Scams on the internet are all too common these days, and unfortunately, the scammers, bad guys, or hackers, whatever you want to call them are becoming all to cleaver in their attempts to trick us into giving away our personal or financial information. However, there are a few things that give them away, and once you know what to look out for you should be better prepared to spot them in the future.
So, the other day I received a phishing email claiming to be from TV Licensing telling me my licence was about to expire and I need to update my details asap. These cybercriminals are trying to catch me off guard and trick me into handing over personal details, and who knows, maybe even getting me to make a credit card payment.
Look out for the following,
Check the ‘From’ address. Normally any suspicious emails will be from a strange or suspicious email address. Have a look at the ‘From’ field in your email client or hover your mouse pointer over the sender’s name. This may reveal a strange email address or one that you would not associate with the company or organisation contacting you in the first place. In the example below, although the sender’s name looks at first glance OK, the actual email address behind it is obviously dodgy. I mean ‘Charlemail@example.com’ come on guys you have to do better than that. Would TV Licencing use that kind of email address? I don’t think so.
Is the greeting impersonal? Many scams or phishing emails just start communication with ‘Hi’ or ‘Dear Customer’. This impersonal greeting is often your first sign that something may not be quite right.
Check the ‘Contact Us’ information.

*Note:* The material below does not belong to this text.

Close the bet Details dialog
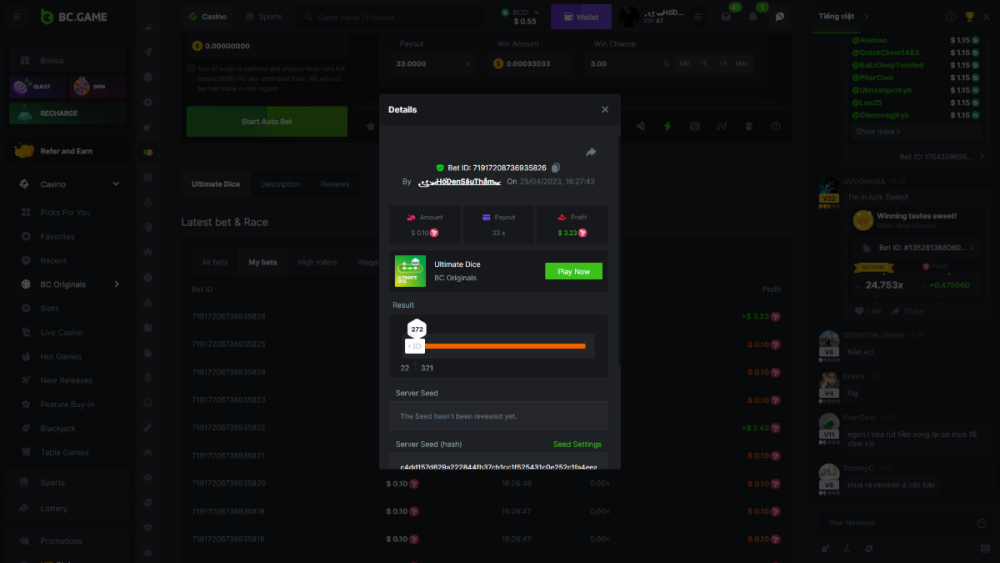 pyautogui.click(x=604, y=110)
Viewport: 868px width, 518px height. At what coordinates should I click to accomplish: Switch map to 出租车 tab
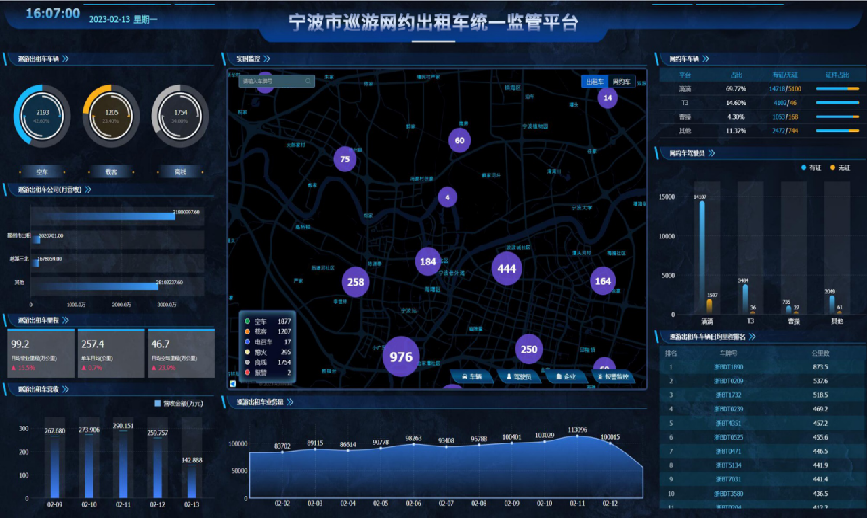point(594,81)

This is usually located at the bottom of the email, there is normally a clickable link. If you hover your mouse pointer over the link the destination should appear. In the screenshot below, you can see that when I hovered the mouse over the contact-us link a URL is displayed, not ‘www.tvlicensing.co.uk/contactus’ which you might expect, but one that quite frankly has nothing to do with TV Licencing. In fact, every link in the email went to the same dodgy looking address, even the /scam one in the image below.
Check Branding. Keep an eye on the quality of the logos and images. Phishing emails often try and look authentic as if they were sent from the brand or company they are impersonating. Check the email against the last official one you received from them. Always open your web browser and log in to the site via the official website.
Is the email asking for personal information or bank details? Personal information includes things like your National Insurance number, credit card details, PINs, credit card security code, your mothers maiden name or answers to any other security questions you may have set up. Genuine companies will never ask you for this information.
Trying hard to look official. Scammers often try really hard to make the emails they send out seem or appear official. Often they quote reference numbers and account numbers designed to make you think they are genuine. Check these against your records to see if they match, then if you need to, log in to your account via the official website, and not via a link in the email.
Trying to rush you. Often scammers will try and tempt you into clicking a link by offering a ‘deal’ or a time-sensitive action for you to take. In the example below the email is trying to tempt me into taking action before my licence expires on the 18th May, and just look where the ‘sign in’ button will take me.
Check with the real company, brand or department. Ultimately if you are still unsure always check via the official channels. If that’s via the company’s website or a telephone number on the back of your credit or debit card use that, never follow the link or telephone number displayed within the email you are suspicious of.
By using the eight tips detailed in the post you should be in a better position to spot the scam and phishing emails going around.